Se précipitant dessus, Raphaël la ramassa pour l'enrouler autour d'une bitte d'amarrage à laquelle il la noua solidement avec la force de l'habitude. Consciencieux, il prit la peine de vérifier la solidité du nœud dont il se satisfit.
Ayant terminé cette première tâche, il accourut auprès du navire pour mettre la passerelle en place et ainsi permettre à l'équipage et aux passagers, si il y en avait à bord, de descendre à terre. Les bâtiments naviguant sur les eaux du fleuve étant moins imposants avec une coque plus plate que ceux faits pour la mer, un seul homme, même petit et chétif comme Raphaël, suffisait pour installer la passerelle, ce qu'il fit donc avec efficacité.
L'homme qu'il identifia comme le capitaine descendit le premier et, l'avisant, le salua en l'appelant par son prénom.
Le jeune homme travaillant sur le port depuis ses douze ans, pas comme débardeur comme il n'en avait clairement pas la carrure et se serait écroulé sous le poids de caisses de marchandises si il s'était risqué à tenter d'en soulever, mais plus comme un assistant, accompagnant et aidant tous ceux qui le réclamaient et effectuant toutes les tâches dont il fallait s'occuper dont personne ne prenait forcément le temps de se charger, tout ce qui lui garantissait de toucher une solde chaque semaine, les marins qui fréquentaient le port le connaissaient et lui manifestaient un certain attachement, appréciant son travail et sa sympathie discrète.
Les hommes d'équipage lui offraient même parfois des choses, rien d'exceptionnel, une pomme qu'on lui lançait ou un sachet de biscuits. Une fois, un timonier lui avait payé sa première bière dans une taverne du port.
En revanche, si on le connaissait et l'appréciait, Raphaël devait avouer qu'il ne retenait pas les noms de ces marins. Evidemment, il y avait des visages dont il avait coutume sans pour autant être capable d'y associer un nom mais, avec quelques années supplémentaires de service sur le port, il pourrait y parvenir.

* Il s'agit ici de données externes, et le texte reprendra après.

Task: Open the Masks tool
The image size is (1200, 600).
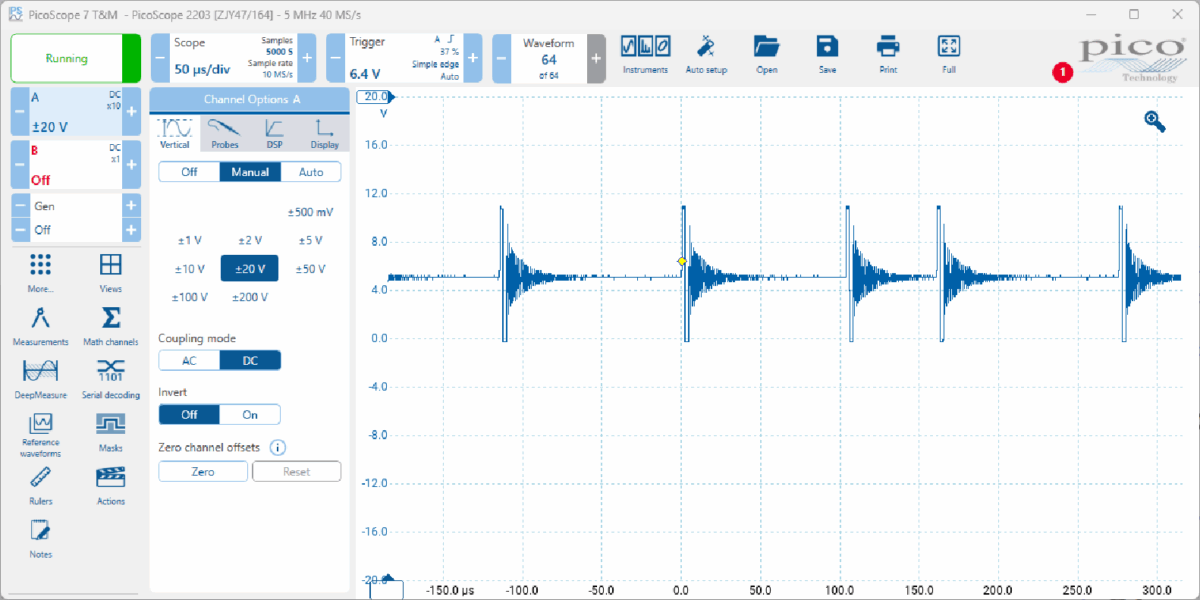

Après tout, les équipages qui accostaient et partaient de ce port étaient toujours les mêmes, tous en grande majorité mandatés par Monsieur Tessier qui faisait affréter les trois quarts des navires de la ville, qui était l'un des rouages essentiels de son commerce et donc de sa puissance. Tous ceux travaillant sur le port, donc, par extension, pour Monsieur Tessier, savaient que leur place était stable et pérenne tant que le commerce de ce dernier prospérait, ce qui semblait être le cas pour encore longtemps, Raphaël comme les autres, même si sa paye n'était guère élevée.

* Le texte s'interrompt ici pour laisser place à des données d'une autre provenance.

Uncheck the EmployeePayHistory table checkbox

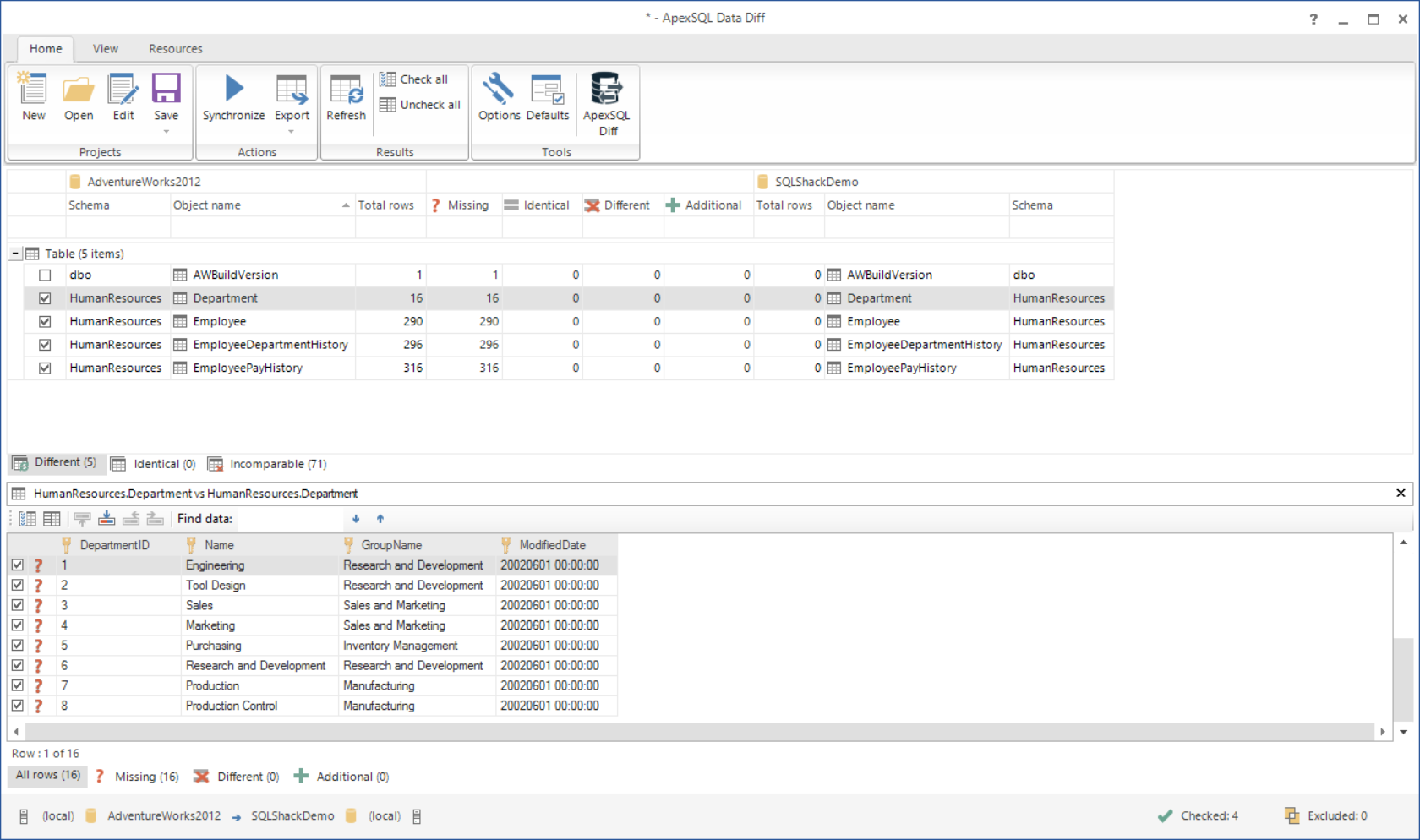point(45,368)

En revanche, les employés portuaires et les marins locaux auraient de quoi s'inquiéter si jamais la fille du riche propriétaire reprenait les affaires de son père. Sa réputation sulfureuse se faisait entendre jusque sur les quais.
Se reculant dans l'alignement des bittes d'amarrage pour éviter de se trouver dans le passage, détestant déranger, Raphaël observa le débarquement, plus pour se mettre à disposition de quiconque aurait besoin d'aide, sérieux dans son travail, plus que par sécurité.

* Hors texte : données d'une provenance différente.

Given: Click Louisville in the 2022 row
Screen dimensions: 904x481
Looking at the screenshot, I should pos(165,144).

Le seul problème était que, en attendant ainsi qu'on fasse appel à lui, les marins descendant à terre le repéraient aisément et l'invectivaient pour le saluer. Ce n'était pas que le garçon n'appréciait pas ces comportements amicaux, au contraire, c'était agréable de se sentir accepté, mais qu'il s'en sentait mal-à-l'aise, ignorant comment y réagir et préférant ne pas se faire remarquer, d'une nature timide.
Sans compter que, à trop s'intéresser à lui, on risquerait de découvrir son secret.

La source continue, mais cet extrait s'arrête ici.